American poet (1913–2004)

Virginia Hamilton Adair (February 28, 1913, New York City – September 16, 2004, Claremont, California) was an American poet who became famous later in life with the 1996 publication of Ants on the Melon.

==Background==
Mary Virginia Hamilton was born in the Bronx and raised in Montclair, New Jersey. She attended Montclair Kimberley Academy, graduating in the class of 1929. She disliked the name "Mary" and dropped it as a young adult. Adair composed her first poem at the age of two; after that, she wrote over a thousand poems. Exposed to poetry as a young child through her father, she began writing her own poems regularly at age six. More than seventy were published in journals and major magazines, such as the Atlantic and the New Yorker.

She received her B.A. in English from Mount Holyoke College in 1933 and her M.A. from Radcliffe College. Later she was professor emerita at California State Polytechnic University, Pomona, in Pomona, California, where she taught from 1957 to 1980.

==Career==
Though she published work during the 1930s and 1940s in Saturday Review, The Atlantic, and The New Republic, Adair did not publish again for almost 50 years. There were several factors which preoccupied her over those decades and took her attention away from publishing her own work. These included her 1936 marriage to prominent historian Douglass Adair, motherhood (she had three children), and an academic career. She was also soured on publishing her work due to her distaste for the gamesmanship of the publishing world.

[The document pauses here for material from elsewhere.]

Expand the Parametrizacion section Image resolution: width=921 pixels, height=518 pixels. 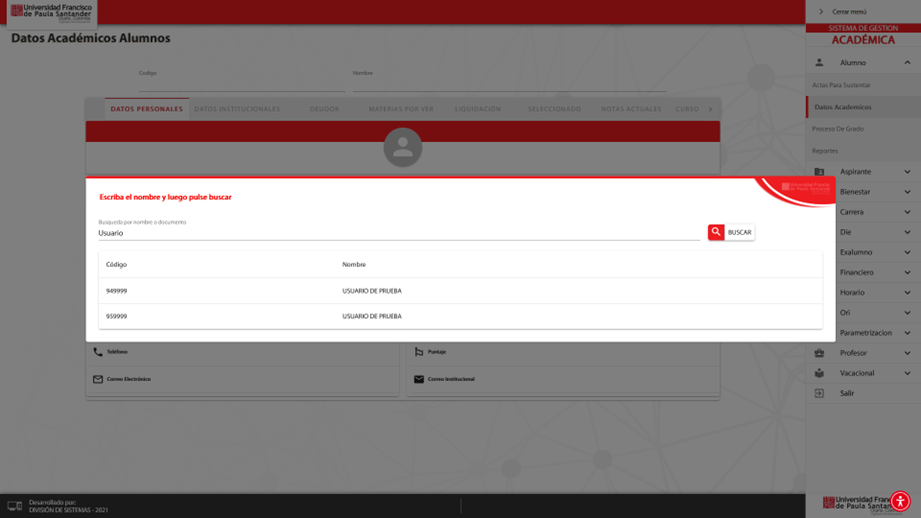pyautogui.click(x=907, y=333)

Adair's return to publishing came in the 1990s, following her husband's 1968 suicide, her retirement from teaching, and her loss of sight from glaucoma. Adair's friend and fellow poet Robert Mezey forwarded some of her work to Alice Quinn, The New Yorkers poetry editor. The New Yorker published the work in 1995, and the subsequently published "Ants on the Melon". Adair's work then appeared regularly in The New Yorker and The New York Review of Books.